Do dzieciństwa powinno chcieć się wracać, to ono kształtuje nas, nasz światopogląd w późniejszym czasie, to ono sprawia kim tak naprawdę jesteśmy później jako dorośli ludzie. Moje było piękne, takie, którego mogłabym życzyć innym, bo dzisiaj nie ma już tego co było kiedyś... Tak zwane podwórko jak dawniej już w zasadzie nie istnieje, dzisiaj dzieci siedzą przed komputerami, komórkami, bo po prostu nie mają innej alternatywy. Zabawy, które kiedyś królowały na podwórku, jak podchody, skakanka, klasy, skakanie na gumie i wiele innych nie istnieją. Tak banale i proste zabawy, tworzyły piękne przyjaźnie, znajomości, każdy wydawał się być sobie równy.

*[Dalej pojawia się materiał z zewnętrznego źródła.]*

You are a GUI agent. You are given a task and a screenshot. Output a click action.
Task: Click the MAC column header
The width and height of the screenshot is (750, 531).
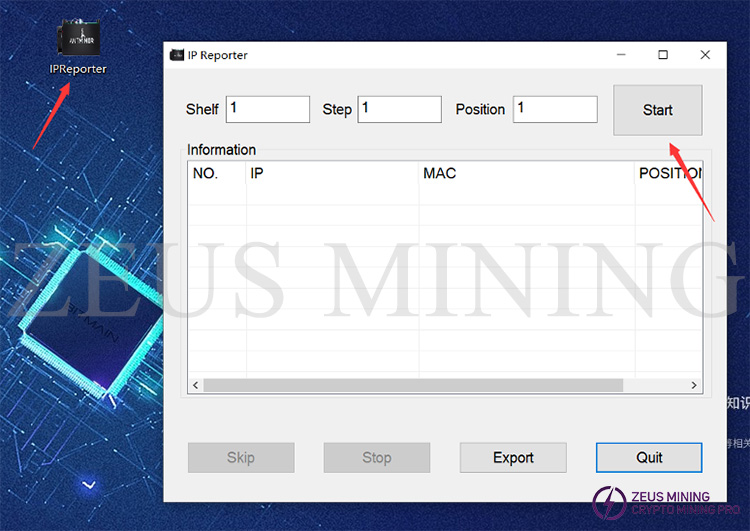tap(526, 174)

To były piękne czasy, które trwały od dawien dawna, ale skończyły się. Kiedy wracam do miejsc znanych mi, jest tam pusto, nie ma dzieci bawiących się jak kiedyś jak to pamiętam. Karuzeli i piaskownic nie ma, bo i po, dla kogo... Wspomnienia są cudem, są darem, którego nikt nam nie może odebrać. One powinny dawać nam siłę. Choć nie możemy fizycznie wrócić do tych czasów, pozostają nam właśnie wspomnienia. Mój kolejny wiersz to właśnie taki mój powrót do dzieciństwa.

POWRÓT DO DZIECIŃSTWA

Jak dzieci schowamy się
pod starym drzewem,
w zaroślach,
za malin krzewem.

Będziemy się ganiać,
wygłupiać, tańczyć i śpiewać.
Będziemy robić fikołki na trzepaku.
Jak miło beztroskie chwile miewać.

Pójdziemy bawić się w podchody,
poskakać na gumie,
rysować kredą na chodniku.
Ile tych atrakcji już wymieniłam w sumie?

Jak pięknie pomarzyć o nierealnym,
o powrocie do szczenięcych lat,
gdy dziecięca beztroska płynęła nam w żyłach,
cóż, nie wrócimy już do minionych dat.